L’inviato Onu per la libertà d’opinione, David Kaye, ha criticato la pratica degli interrogativi privati di cittadini accusati di lesa maestà. Il primo caso è stato sollevato contro un attivista accusato di aver offeso il nuovo sovrano Maha Vajiralongkorn. L’uomo è in stato di fermo per aver rilanciato un servizio della Bbc sul nuovo sovrano, unico tra le migliaia di thailandesi ad averlo fatto. Il reato di lesa maestà può costare fino a 15 anni di reclusione. Il governo ha il controllo quasi totale sulle informazioni che circolano nel Paese, ma non può fare niente sui resoconti che arrivano dall’estero.

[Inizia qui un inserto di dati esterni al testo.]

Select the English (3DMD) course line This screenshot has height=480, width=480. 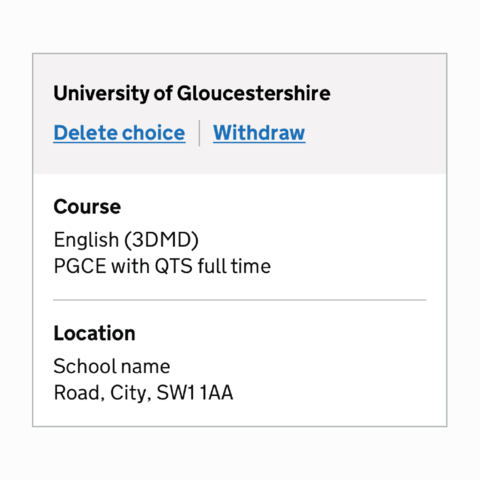(x=126, y=240)
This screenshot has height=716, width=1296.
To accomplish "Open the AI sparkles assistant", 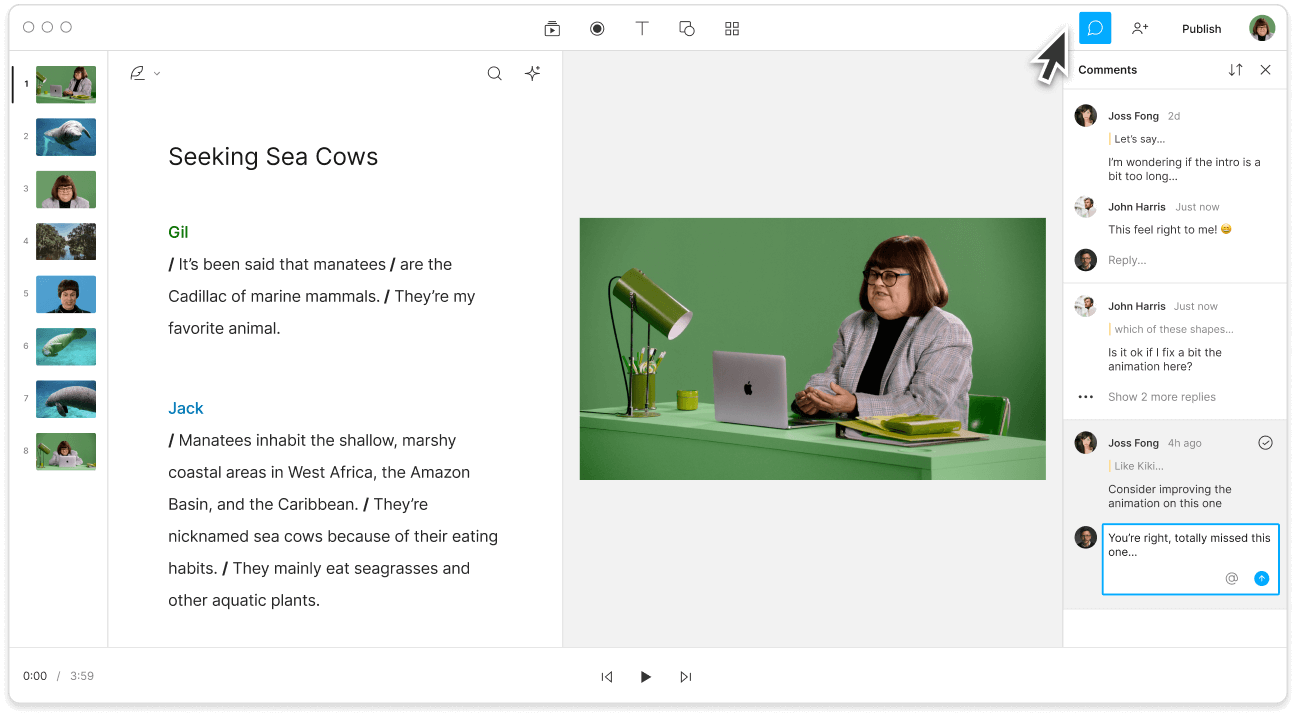I will coord(532,73).
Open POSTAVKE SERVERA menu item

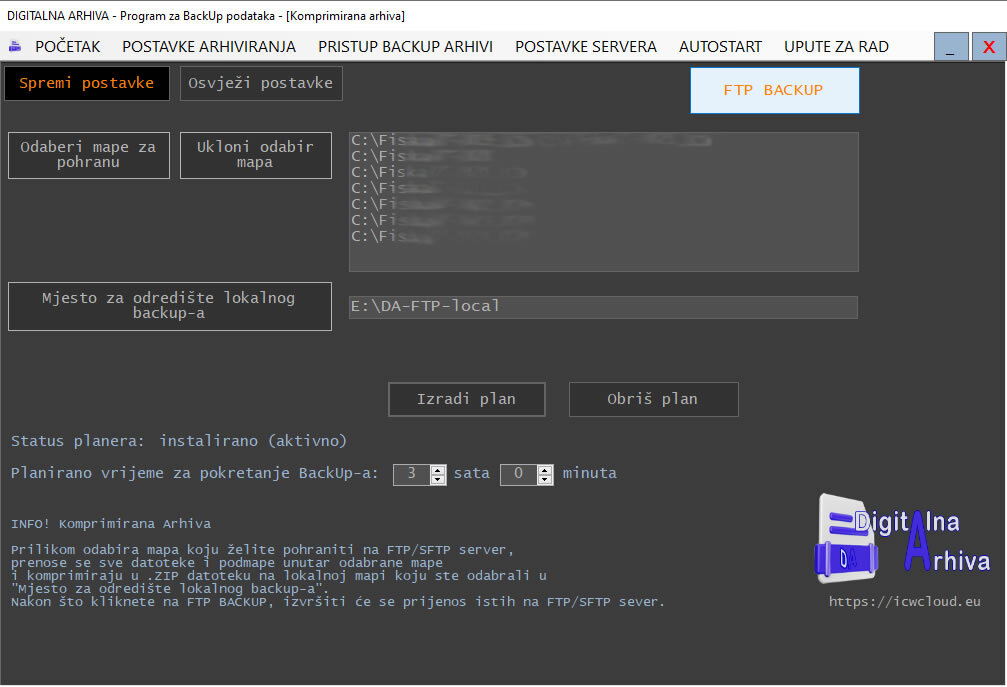pyautogui.click(x=586, y=46)
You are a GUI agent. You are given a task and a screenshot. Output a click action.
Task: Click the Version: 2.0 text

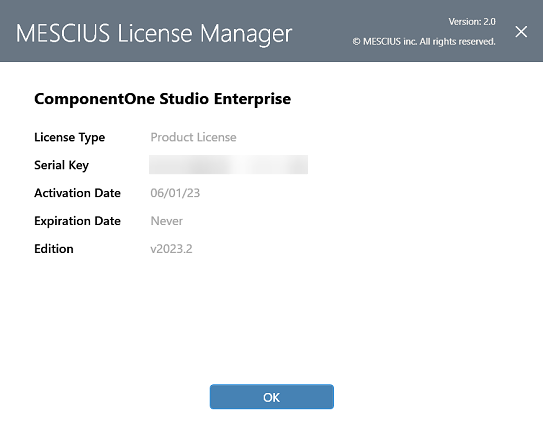pos(472,21)
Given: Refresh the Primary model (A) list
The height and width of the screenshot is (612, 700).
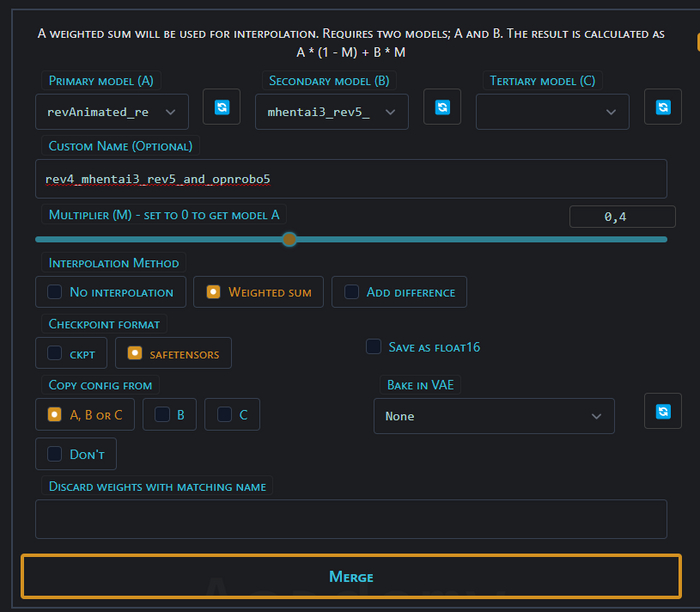Looking at the screenshot, I should coord(221,107).
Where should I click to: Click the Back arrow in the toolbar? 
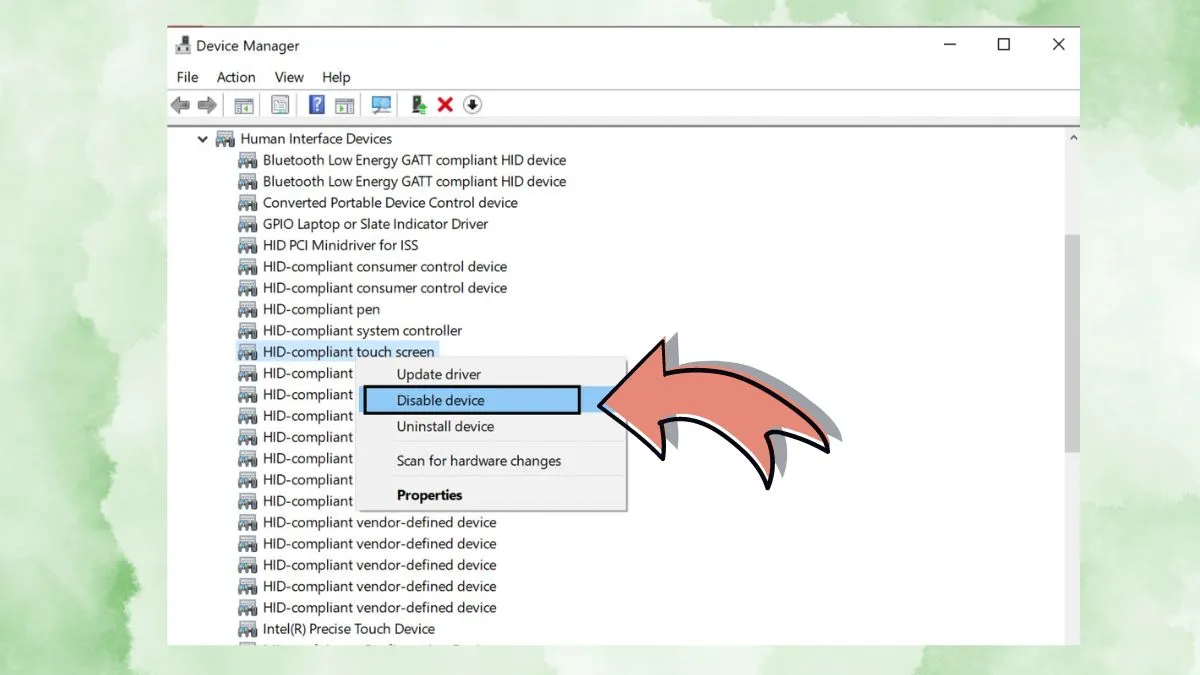180,105
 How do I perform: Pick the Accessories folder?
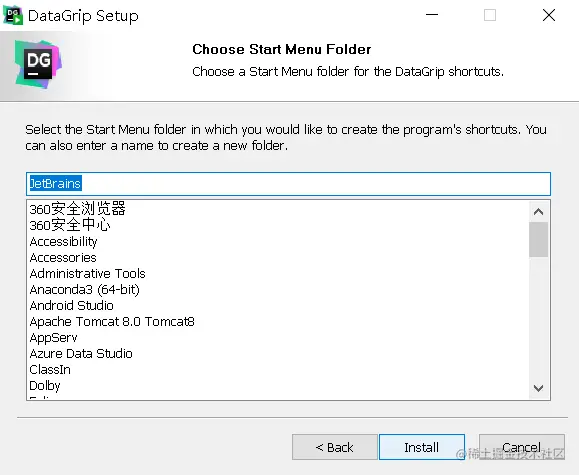click(x=63, y=257)
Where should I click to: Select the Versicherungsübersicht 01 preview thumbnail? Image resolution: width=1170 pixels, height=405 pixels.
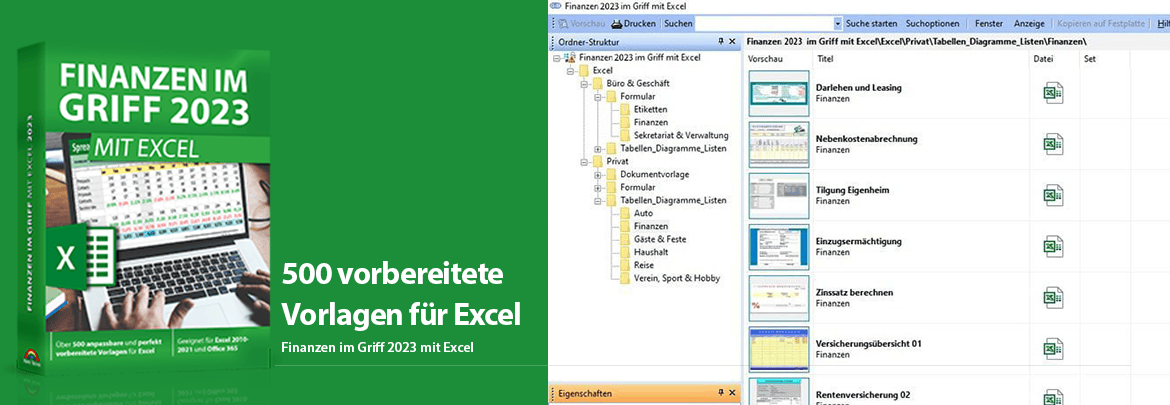click(778, 349)

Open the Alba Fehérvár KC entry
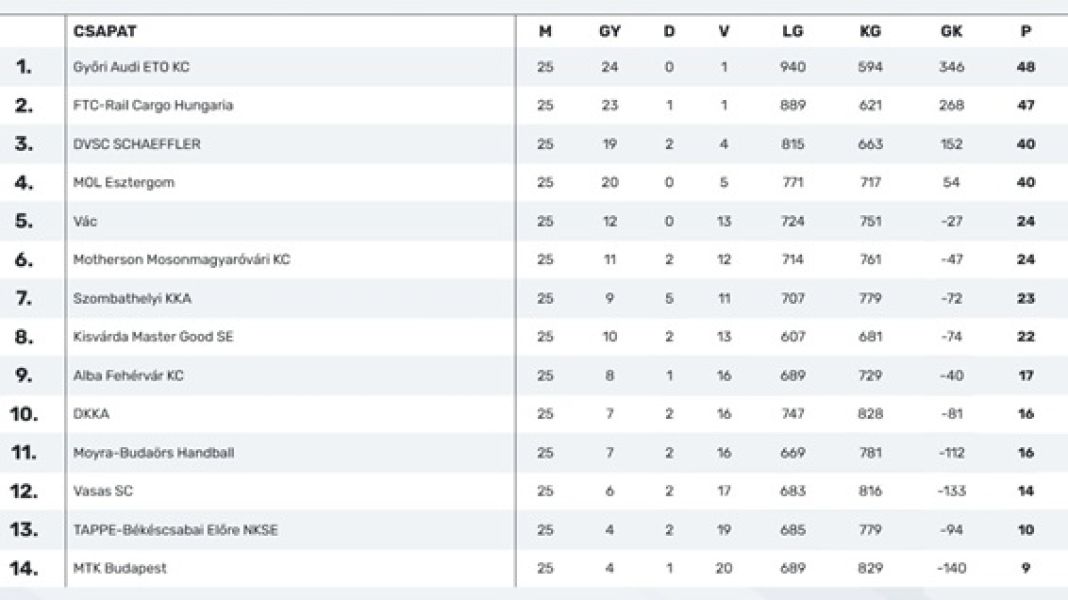pyautogui.click(x=128, y=376)
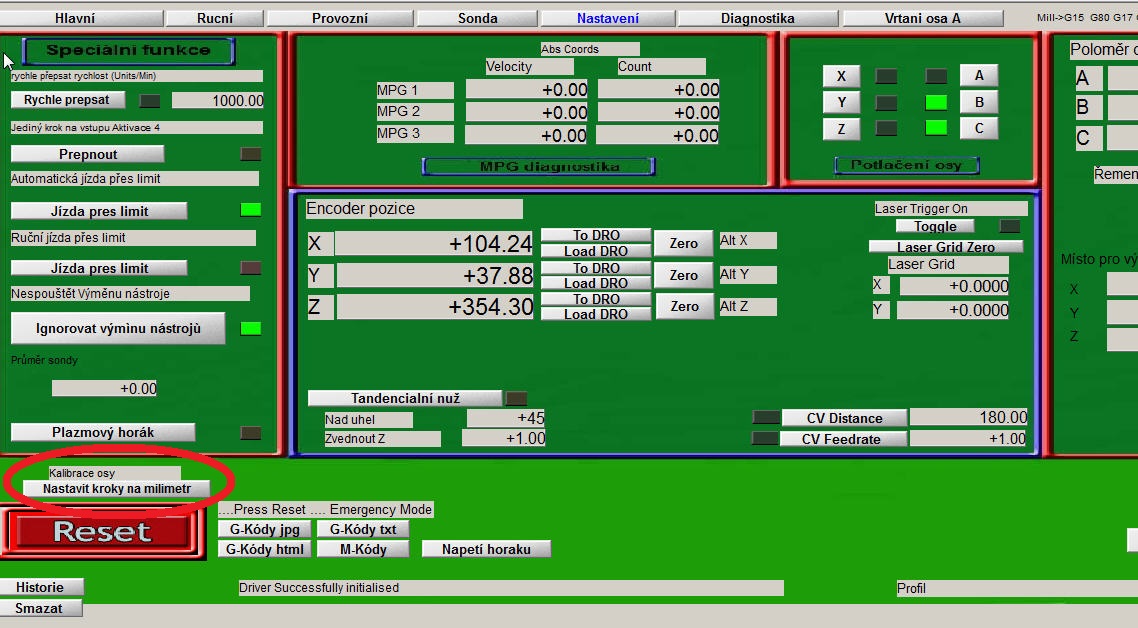
Task: Click the Nad uhel value field
Action: (506, 418)
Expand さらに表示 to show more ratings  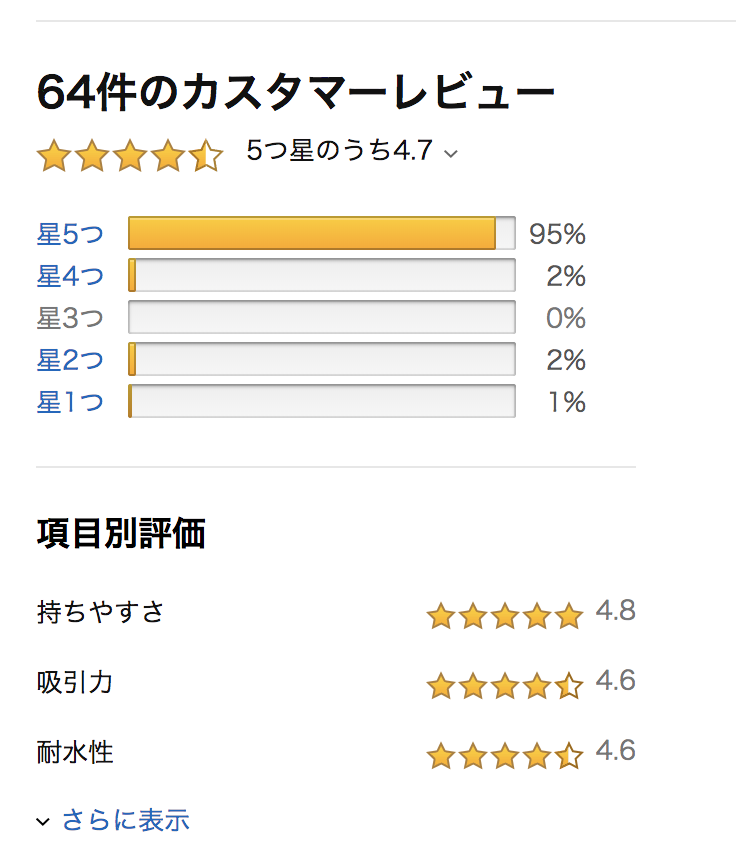coord(126,820)
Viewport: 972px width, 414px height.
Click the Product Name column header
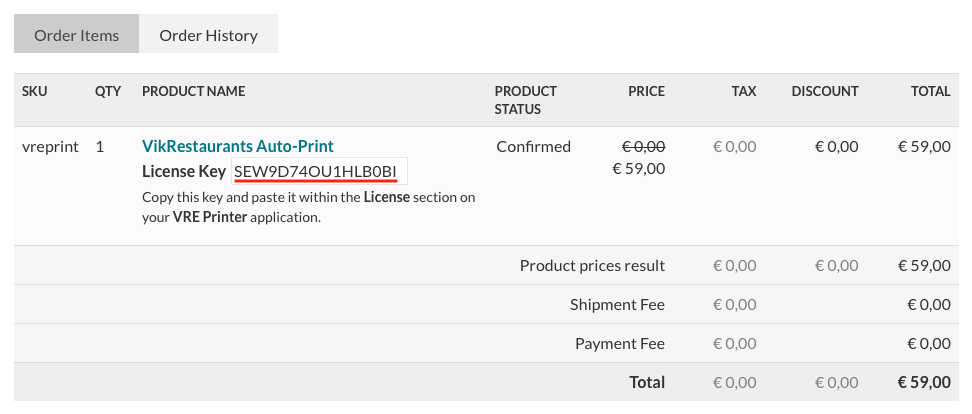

Giappone, tutti vogliono vivere a Tokyo

Per il 21esimo anno consecutivo nell’area metropolitana della capitale si sono trasferite più persone di quante se ne siano andate. Le autorità prevedono inoltre che il trend continuerà verso il 2020, anno olimpico. Già oggi nell’area metropolitana di Tokyo vivono 12 milioni di persone, 35 considerando anche la città di Yokohama e le province di Saitama e Chiba, aree satellite della capitale. Le province intanto continuano a spopolarsi, nonostante gli investimenti del governo in infrastrutture e creazione di lavoro — appena venerdì scorso è stato approvato un finanziamento da circa 500milioni di euro a sostegno delle amministrazioni locali. Con le sue aziende e università Tokyo continua ad attirare giovani da tutto il paese. La provincia centrale di Nagano è un esempio: il 70 per cento dei diplomati va all’università fuori provincia, ma appena il 38 per cento ritorna dopo la laurea.